The margin wasn't close. It was a blowout.
The seat became vacant after Republican Barry Knight died last month, triggering a special election to cover the last two years of his term. When that seat was last contested in 2025, Knight won with 56.6 percent, and Smith took 43.2 percent. Rice didn't just hold the seat. He widened the gap by nearly six points against the same Democratic opponent.
Rice addressed supporters after the race was called:
"I'm so thankful for their support and I can't wait to get to work for them in Richmond."
Democrats have spent months constructing a narrative around special elections. After picking up 13 seats in the Virginia House during the November 2025 elections, the story practically wrote itself: voters were recoiling from Republicans, the political winds had shifted, and the party was riding an unstoppable wave into the 2026 midterms.
District 98 just punched a hole in that storyline, Newsweek reported.
Voter turnout in the district hit only 18 percent, with more than 11,700 ballots cast. Low-turnout special elections are often where enthusiasm shows itself most clearly. The voters who bothered to show up chose the Republican by a commanding margin, in a race where Democrats had every reason to believe the environment favored them.

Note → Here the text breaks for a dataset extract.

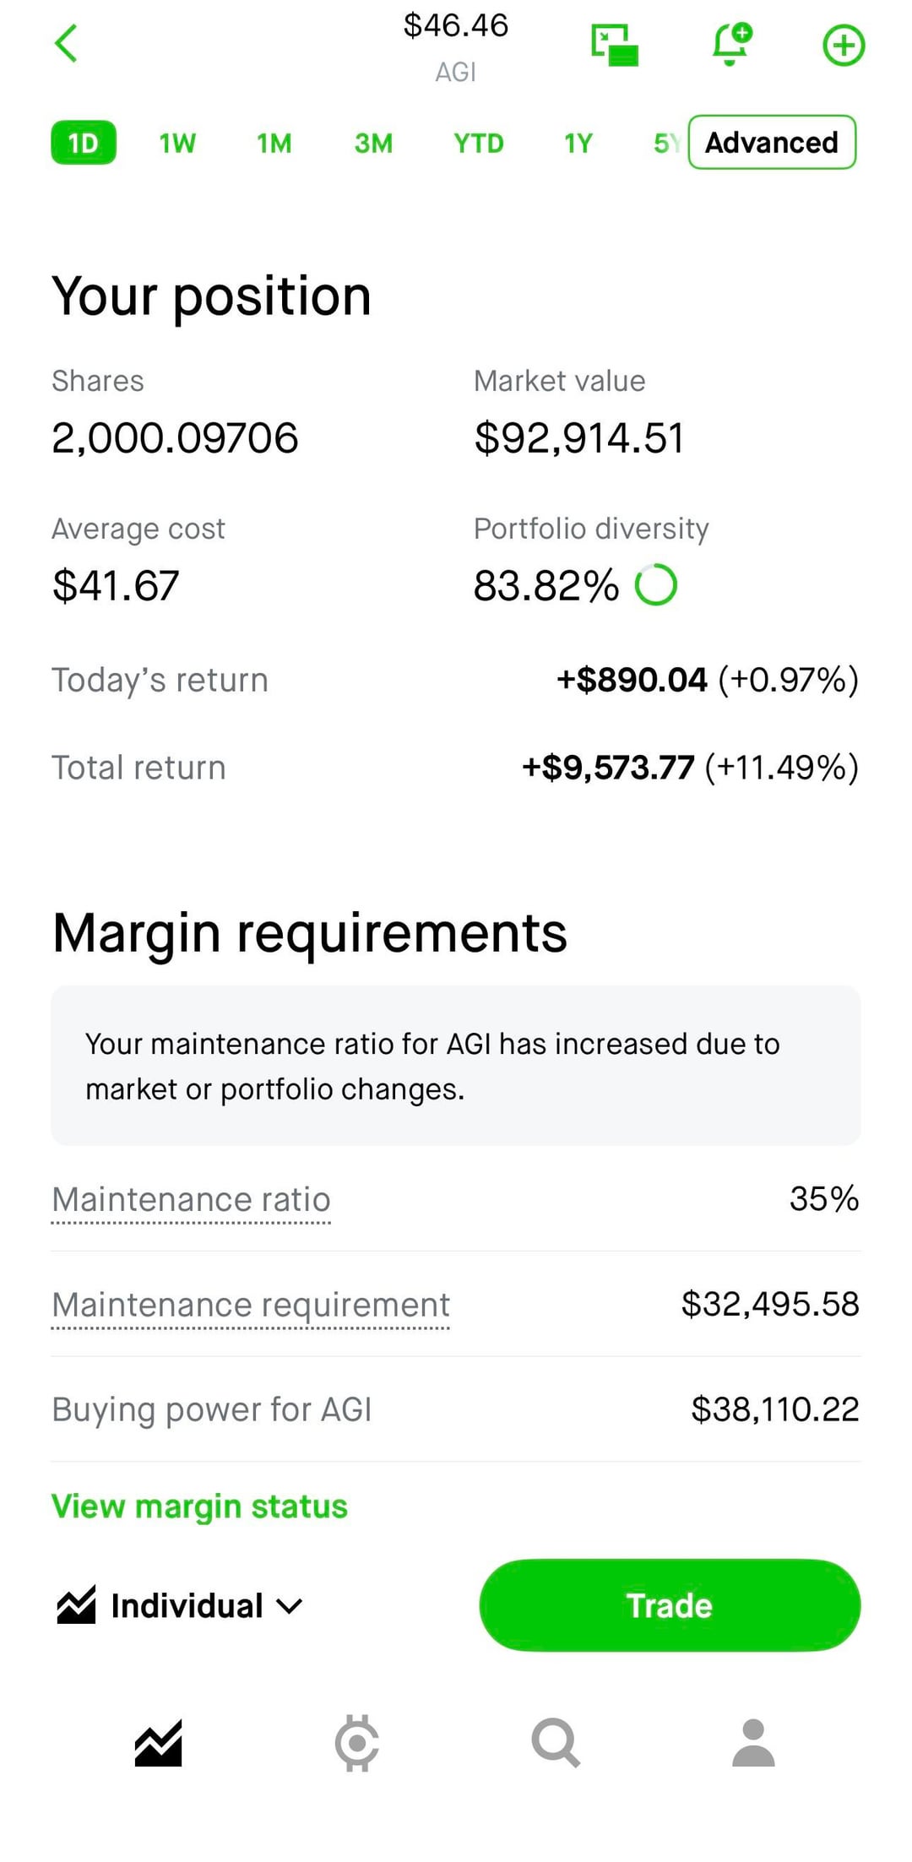Open the investing chart tab icon
Viewport: 912px width, 1862px height.
[x=159, y=1743]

Virginia wasn't the only bright spot. In Pennsylvania, Republican Catherine Wallen is projected to beat Democrat Todd Crawley in a special election for the state's 193rd House District, according to Decision Desk HQ. That seat has been represented by a Republican since 1972, so the hold itself isn't surprising. But in a cycle where Democrats have been claiming the political landscape is shifting beneath Republican feet, holding ground matters.
Republican State Leadership Committee President Edith Jorge-Tuñón framed the results in no uncertain terms:
"Last night's results shatter Democrats' so-called 'special election momentum.' In states like Pennsylvania and Virginia, voters rejected the claim that Democrats have a better handle on the issues that matter most and pushed back on the failed policies they continue to champion. These wins prove Republicans can break through and compete in tough environments, and the RSLC is building momentum to win nationwide in 2026."
There is a familiar pattern in how media and political operatives treat special elections. When Democrats win them, the results are treated as referendums on the national mood, bellwethers of what's to come, proof that the public has rendered its verdict. When Republicans win them, the caveats arrive immediately: low turnout, local dynamics, district composition, the usual disclaimers.
Republicans themselves have rightly noted that these races have never been predictive of general elections. That's fair. But what's also fair is applying the same standard in both directions. If Democratic special election wins were evidence of a national backlash during President Donald Trump's second term, then Republican wins in the same cycle deserve the same interpretive weight.
You don't get to cherry-pick which results count.
The next major test comes in California, where the seat left vacant by Republican Representative Doug LaMalfa, who died in January at age 65, will be filled through an election set by California Governor Gavin Newsom. A primary is scheduled for June 2, with the general election on August 4. California's 1st Congressional District presents a different kind of battleground, but the results in Virginia and Pennsylvania give Republicans evidence that their voters are engaged and willing to show up even in off-cycle contests.
The November 2026 midterms remain the prize. Democrats will continue to spin their preferred narrative, and the media will continue to amplify it. But narratives don't survive contact with actual vote totals.
In District 98, the voters spoke clearly. Andrew Rice won by nearly 25 points. No amount of "momentum" talk changes that math.